3. The brain tissue at risk to be damaged by hypoperfusion cannot be clearly differentiated from tissue experiencing benign oligemia that will survive independently of treatment effects. Perfusion imaging (PI) is feasible with CT and MRI in the acute clinical setting. CT using iodine or stable xenon as contrast agent has currently the capacity to display parameter images of time to contrast peak (TTP), mean transit time (MTT) of contrast, cerebral blood volume (CBV) and flow (CBF) in up to 4 sections through the brain. MRPI can display the same parameter images for the whole brain, however. These parameters, provide a rough estimate of tissue at risk from ischemia (grade B evidence). Compared with the standard reference positron emission tomography (PET), the accuracy of these perfusion parameters as assessed by CTPI or MRPI is not perfect, however (grade B evidence). PI may help to estimate the risk for stroke in patients with arterial stenosis or occlusions (grade C evidence). PET is a research tool, which can be used to calibrate data from other modalities. This is evident in a comparison of the mismatch between the extent of perfusion disturbance and of ischemic damage and increased oxygen extraction fraction, which both are considered surrogate markers of the ischemic penumbra. However, the correspondence is rather poor, and the mismatch volume does not reliably reflect misery perfusion as defined by PET. Brain regions with increased OE are considered to be at high risk of ischemic damage (grade B evidence). MRI, but not CT may have the capacity to identify brain regions with increased OE.

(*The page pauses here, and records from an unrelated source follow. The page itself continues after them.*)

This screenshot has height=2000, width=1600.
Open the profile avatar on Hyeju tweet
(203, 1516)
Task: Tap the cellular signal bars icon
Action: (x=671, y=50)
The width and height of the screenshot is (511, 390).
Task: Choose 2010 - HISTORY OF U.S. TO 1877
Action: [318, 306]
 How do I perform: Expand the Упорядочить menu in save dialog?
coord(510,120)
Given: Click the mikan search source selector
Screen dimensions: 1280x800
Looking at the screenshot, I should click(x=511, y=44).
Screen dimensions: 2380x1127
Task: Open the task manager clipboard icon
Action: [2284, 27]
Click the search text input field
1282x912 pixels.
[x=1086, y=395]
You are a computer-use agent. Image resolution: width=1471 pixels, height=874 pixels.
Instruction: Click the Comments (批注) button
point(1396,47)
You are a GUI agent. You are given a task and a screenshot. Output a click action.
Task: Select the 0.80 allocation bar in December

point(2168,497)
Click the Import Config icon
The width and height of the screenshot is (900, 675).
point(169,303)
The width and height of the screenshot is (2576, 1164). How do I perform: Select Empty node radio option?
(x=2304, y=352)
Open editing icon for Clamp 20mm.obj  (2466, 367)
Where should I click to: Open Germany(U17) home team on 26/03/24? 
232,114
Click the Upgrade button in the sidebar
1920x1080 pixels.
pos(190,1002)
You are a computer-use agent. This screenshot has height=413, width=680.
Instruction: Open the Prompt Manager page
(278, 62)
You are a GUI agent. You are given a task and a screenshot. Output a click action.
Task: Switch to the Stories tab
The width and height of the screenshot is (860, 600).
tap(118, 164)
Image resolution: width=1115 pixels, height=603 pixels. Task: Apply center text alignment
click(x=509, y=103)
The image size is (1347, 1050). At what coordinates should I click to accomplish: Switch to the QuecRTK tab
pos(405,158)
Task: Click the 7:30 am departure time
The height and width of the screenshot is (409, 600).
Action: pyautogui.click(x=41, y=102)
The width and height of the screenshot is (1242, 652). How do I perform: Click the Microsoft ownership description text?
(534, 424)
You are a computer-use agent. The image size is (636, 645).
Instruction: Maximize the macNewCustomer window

4. Irreversibly injured brain tissue cannot per definition benefit from reperfusion strategies. There is evidence (grade C) that such tissue may bleed when cerebral blood flow is restored. CT has the capacity to early detect ischemic edema that has a high prediction for ischemic damage with high specificity (grade B evidence). The assessment of decreased CBV with CTPI may show the ischemic damage as well (grade C evidence). Diffusion weighted imaging (DWI) has a lower specificity in defining ischemic damage early after stroke onset, but its sensitivity to detect ischemic brain tissue is higher than that of non-enhanced CT (grade B evidence). Patients with extended tissue hypoattenuation on CT beyond 3 hours (> 1/3 of the middle cerebral artery territory; < 8 points of ASPECTS) do not benefit from treatment with rt-PA (grade B evidence). Because the lesion on DWI may include the ischemic penumbra and because no randomised data regarding DWI-volume and thrombolysis exist, an upper lesion volume that should prevent from treatment with rt-PA cannot yet be defined. Patients with a small lesion on DWI, but extended perfusion deficit may benefit from reperfusion strategies even after the accepted time window of 3 hours (grade C evidence).